Suppose, for instance, that you have a move. Stockfish at 40 plies says +100 centipawns and the next best is +80 centipawns. Which will you choose? Now suppose that in actual game play the 100 centipawn move won 1000 games drew 1300 and lost 1400. And the 80 centipawn move won 1400 games, drew 1350 and lost 900. Now which will you choose?
We cannot say to simply go with the actual won/loss/draw percentage either. What if there were only 8 games? Only 24? What if there are 40,000 games?

We can also tag the book with *our* engine's results.
You can perform your own experiments that weight (for instance) actual game outcome scoring verses ply depth of analysis multiplied by engine Elo or whatever other clever things you can imagine.
Normally you would do such things while creating a book from a game database. There is no gain in doing it 'on the fly'.
You state there is no gain in doing it on the fly. I state that if the data in the book is constantly updated on the fly, then doing it on the fly is the only sensible way to do it.
Personally, I think it wise to store every pv node an engine ever finds in a file. Load the file on startup. Whenever a new pv node is found or any pv node is improved, update the file.

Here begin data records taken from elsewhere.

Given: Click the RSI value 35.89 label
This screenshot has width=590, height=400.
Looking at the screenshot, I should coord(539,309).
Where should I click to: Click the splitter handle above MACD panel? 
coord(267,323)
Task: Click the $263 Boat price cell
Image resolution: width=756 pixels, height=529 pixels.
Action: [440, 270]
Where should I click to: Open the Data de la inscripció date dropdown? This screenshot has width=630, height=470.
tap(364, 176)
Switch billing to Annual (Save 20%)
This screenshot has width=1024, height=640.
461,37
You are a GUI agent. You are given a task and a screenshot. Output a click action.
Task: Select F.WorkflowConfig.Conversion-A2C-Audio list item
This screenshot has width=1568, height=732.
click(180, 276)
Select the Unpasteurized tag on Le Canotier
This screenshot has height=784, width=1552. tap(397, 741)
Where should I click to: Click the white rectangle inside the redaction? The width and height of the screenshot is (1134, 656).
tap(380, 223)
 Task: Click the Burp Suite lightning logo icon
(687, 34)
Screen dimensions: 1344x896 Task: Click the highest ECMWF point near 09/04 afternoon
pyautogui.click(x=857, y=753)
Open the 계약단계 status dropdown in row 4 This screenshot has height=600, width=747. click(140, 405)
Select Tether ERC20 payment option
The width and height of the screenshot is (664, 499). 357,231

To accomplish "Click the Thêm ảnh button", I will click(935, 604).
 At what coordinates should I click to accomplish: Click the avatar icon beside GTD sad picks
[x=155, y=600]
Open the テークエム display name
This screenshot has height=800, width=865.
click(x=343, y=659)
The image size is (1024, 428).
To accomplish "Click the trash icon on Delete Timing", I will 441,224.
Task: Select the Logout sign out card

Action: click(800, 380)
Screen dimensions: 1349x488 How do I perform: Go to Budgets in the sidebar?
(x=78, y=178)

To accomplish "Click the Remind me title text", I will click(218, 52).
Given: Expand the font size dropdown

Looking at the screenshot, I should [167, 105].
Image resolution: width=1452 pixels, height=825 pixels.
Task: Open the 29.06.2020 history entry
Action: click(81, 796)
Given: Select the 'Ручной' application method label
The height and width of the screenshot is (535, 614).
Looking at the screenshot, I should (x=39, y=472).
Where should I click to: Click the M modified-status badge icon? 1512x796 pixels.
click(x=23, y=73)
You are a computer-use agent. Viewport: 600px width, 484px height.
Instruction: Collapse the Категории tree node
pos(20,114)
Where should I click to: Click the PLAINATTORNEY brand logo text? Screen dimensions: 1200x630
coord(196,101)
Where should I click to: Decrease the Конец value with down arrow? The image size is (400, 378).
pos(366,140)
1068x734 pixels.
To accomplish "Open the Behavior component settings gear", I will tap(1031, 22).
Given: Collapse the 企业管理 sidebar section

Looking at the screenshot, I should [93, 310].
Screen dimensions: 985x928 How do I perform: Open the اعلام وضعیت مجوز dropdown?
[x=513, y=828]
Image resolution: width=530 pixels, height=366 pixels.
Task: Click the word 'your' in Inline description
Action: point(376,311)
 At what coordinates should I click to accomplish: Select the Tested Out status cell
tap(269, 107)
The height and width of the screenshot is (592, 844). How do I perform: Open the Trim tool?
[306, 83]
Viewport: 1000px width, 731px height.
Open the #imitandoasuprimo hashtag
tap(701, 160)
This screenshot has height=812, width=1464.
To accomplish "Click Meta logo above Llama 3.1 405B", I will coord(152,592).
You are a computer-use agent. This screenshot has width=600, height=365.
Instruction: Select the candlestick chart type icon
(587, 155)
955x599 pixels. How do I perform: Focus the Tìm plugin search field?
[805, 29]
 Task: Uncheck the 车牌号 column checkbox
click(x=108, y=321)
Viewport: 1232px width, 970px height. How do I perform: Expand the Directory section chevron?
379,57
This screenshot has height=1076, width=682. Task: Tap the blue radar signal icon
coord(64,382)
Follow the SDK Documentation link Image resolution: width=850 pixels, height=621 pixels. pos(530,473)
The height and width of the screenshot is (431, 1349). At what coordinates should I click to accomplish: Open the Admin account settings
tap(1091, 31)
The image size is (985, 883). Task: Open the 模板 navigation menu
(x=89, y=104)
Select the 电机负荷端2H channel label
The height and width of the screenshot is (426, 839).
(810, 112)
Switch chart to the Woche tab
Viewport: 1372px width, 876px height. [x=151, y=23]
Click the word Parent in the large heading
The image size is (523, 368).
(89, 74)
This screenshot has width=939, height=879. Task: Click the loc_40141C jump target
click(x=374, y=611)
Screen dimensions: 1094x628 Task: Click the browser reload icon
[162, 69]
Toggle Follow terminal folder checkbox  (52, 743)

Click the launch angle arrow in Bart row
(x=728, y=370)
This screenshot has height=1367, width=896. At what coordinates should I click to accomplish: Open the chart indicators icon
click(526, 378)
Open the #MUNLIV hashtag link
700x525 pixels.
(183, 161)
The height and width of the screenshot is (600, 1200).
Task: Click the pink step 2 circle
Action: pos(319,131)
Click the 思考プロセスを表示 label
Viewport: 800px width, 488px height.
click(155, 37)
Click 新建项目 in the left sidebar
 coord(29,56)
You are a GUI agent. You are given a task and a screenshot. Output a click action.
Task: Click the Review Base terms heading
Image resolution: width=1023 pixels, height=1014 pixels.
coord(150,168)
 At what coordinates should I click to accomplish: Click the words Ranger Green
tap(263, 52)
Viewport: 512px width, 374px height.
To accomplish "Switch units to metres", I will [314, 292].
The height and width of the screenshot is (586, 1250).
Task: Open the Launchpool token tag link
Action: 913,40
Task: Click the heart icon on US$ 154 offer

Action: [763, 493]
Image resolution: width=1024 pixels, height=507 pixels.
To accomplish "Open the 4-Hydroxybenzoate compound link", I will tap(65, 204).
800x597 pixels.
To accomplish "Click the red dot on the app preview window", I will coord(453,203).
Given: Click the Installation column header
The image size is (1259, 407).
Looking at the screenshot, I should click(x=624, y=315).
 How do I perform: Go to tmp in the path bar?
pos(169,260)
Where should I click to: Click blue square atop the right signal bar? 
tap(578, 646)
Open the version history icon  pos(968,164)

Let's call it permanent pv hash.
That is another kind of book information.
Pv nodes are rare, and therefore valuable.
Funny you bring that up. I was just considering implementing my mini-Shogi book in Shokidoki that way.
There are many memory backed database systems like MonetDB and FastDB that operate at memory speed. You can think of them as extremely elaborate hash tables. If the access is almost free, and it gives a winning move, then why not try it?
Because opening books that just give you the moves that you would play through this method, but then without you having to do any complex judgement on the fly, work just as well.
Complex judgement on the fly will take a microsecond for the computer.
Doing the search will take longer.
Now, which is better is a judgement call.

There is nothing wrong with a book that delivers nothing more than "the move".
But I suggest that we can have a book that is both smart (contains many dimensions of data) and active (gets mini-maxed on the fly, even asks the engine for advice if needed).
In order to know which method is better we need to measure.
Of course, both methods can work. If superior methods are used to compute the simple "this is the answer" book, then it can deliver superior moves.

I do not know that the method I describe is in any way better. I only know that I like this idea much better than the oracle method.
Taking ideas is not a vice, it is a virtue. We have another word for this. It is called learning.
But sharing ideas is an even greater virtue. We have another word for this. It is called teaching.
User avatar
Rebel
Posts: 6991
Joined: Thu Aug 18, 2011 12:04 pm

Re: Introducing the *.EBF project

Post by Rebel »

hgm wrote:This looks more like a database than a book. What use would the information which engine evaluated the move by how much be to an engine using that book? If I want to play a book move I just want the book to tell me what move to play. Having to compare scores and trustworthiness of sources needlessly complicates my probing code. In the end the only thing that matters is with which probability I should play what move, for the current position. And all information that could help me making that decision was already known when the book was compiled.
There is elo in that kind of information, it's that simple.